Give back every entry below, unchanged.
-- Opening Marker --
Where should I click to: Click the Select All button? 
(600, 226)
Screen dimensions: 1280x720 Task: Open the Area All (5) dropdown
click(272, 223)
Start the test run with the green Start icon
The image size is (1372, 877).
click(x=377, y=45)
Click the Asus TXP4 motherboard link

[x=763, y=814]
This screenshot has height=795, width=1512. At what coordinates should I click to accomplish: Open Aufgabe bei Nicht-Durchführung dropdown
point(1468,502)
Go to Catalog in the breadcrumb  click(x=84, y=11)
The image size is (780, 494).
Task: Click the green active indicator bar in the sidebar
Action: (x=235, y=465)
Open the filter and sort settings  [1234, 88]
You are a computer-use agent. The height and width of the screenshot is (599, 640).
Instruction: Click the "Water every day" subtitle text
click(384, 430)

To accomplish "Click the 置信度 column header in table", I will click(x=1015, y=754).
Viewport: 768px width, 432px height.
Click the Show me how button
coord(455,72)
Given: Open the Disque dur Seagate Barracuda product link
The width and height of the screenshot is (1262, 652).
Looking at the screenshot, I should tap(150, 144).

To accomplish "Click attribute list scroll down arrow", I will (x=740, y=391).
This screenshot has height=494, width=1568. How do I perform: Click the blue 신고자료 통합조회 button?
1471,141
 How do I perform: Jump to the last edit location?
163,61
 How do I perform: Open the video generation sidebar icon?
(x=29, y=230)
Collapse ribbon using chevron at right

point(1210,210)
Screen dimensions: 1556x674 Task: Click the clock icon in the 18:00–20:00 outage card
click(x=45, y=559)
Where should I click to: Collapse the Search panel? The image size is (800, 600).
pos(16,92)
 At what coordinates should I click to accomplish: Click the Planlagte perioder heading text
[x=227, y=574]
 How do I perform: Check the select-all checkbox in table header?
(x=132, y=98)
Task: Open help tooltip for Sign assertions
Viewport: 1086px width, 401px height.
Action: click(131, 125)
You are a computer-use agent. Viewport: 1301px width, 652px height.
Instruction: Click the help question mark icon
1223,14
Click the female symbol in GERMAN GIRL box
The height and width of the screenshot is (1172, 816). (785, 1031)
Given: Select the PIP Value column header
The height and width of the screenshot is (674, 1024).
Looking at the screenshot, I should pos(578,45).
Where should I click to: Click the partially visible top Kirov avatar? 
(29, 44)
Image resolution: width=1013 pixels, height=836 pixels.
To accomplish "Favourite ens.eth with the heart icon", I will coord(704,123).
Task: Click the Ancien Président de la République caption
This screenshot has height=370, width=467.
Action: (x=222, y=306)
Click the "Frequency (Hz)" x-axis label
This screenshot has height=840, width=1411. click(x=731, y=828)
-- Closing Marker --
- **EXPECTED ANSWER**
Where should I click to: Click the Select All button? 
(600, 226)
Screen dimensions: 1280x720 Task: Open the Area All (5) dropdown
click(272, 223)
Start the test run with the green Start icon
The image size is (1372, 877).
click(x=377, y=45)
Click the Asus TXP4 motherboard link

[x=763, y=814]
This screenshot has height=795, width=1512. At what coordinates should I click to accomplish: Open Aufgabe bei Nicht-Durchführung dropdown
point(1468,502)
Go to Catalog in the breadcrumb  click(x=84, y=11)
The image size is (780, 494).
Task: Click the green active indicator bar in the sidebar
Action: (x=235, y=465)
Open the filter and sort settings  [1234, 88]
You are a computer-use agent. The height and width of the screenshot is (599, 640).
Instruction: Click the "Water every day" subtitle text
click(384, 430)

To accomplish "Click the 置信度 column header in table", I will click(x=1015, y=754).
Viewport: 768px width, 432px height.
Click the Show me how button
coord(455,72)
Given: Open the Disque dur Seagate Barracuda product link
The width and height of the screenshot is (1262, 652).
Looking at the screenshot, I should tap(150, 144).

To accomplish "Click attribute list scroll down arrow", I will (x=740, y=391).
This screenshot has height=494, width=1568. How do I perform: Click the blue 신고자료 통합조회 button?
1471,141
 How do I perform: Jump to the last edit location?
163,61
 How do I perform: Open the video generation sidebar icon?
(x=29, y=230)
Collapse ribbon using chevron at right

point(1210,210)
Screen dimensions: 1556x674 Task: Click the clock icon in the 18:00–20:00 outage card
click(x=45, y=559)
Where should I click to: Collapse the Search panel? The image size is (800, 600).
pos(16,92)
 At what coordinates should I click to accomplish: Click the Planlagte perioder heading text
[x=227, y=574]
 How do I perform: Check the select-all checkbox in table header?
(x=132, y=98)
Task: Open help tooltip for Sign assertions
Viewport: 1086px width, 401px height.
Action: click(131, 125)
You are a computer-use agent. Viewport: 1301px width, 652px height.
Instruction: Click the help question mark icon
1223,14
Click the female symbol in GERMAN GIRL box
The height and width of the screenshot is (1172, 816). (785, 1031)
Given: Select the PIP Value column header
The height and width of the screenshot is (674, 1024).
Looking at the screenshot, I should pos(578,45).
Where should I click to: Click the partially visible top Kirov avatar? 
(29, 44)
Image resolution: width=1013 pixels, height=836 pixels.
To accomplish "Favourite ens.eth with the heart icon", I will coord(704,123).
Task: Click the Ancien Président de la République caption
This screenshot has height=370, width=467.
Action: (x=222, y=306)
Click the "Frequency (Hz)" x-axis label
This screenshot has height=840, width=1411. click(x=731, y=828)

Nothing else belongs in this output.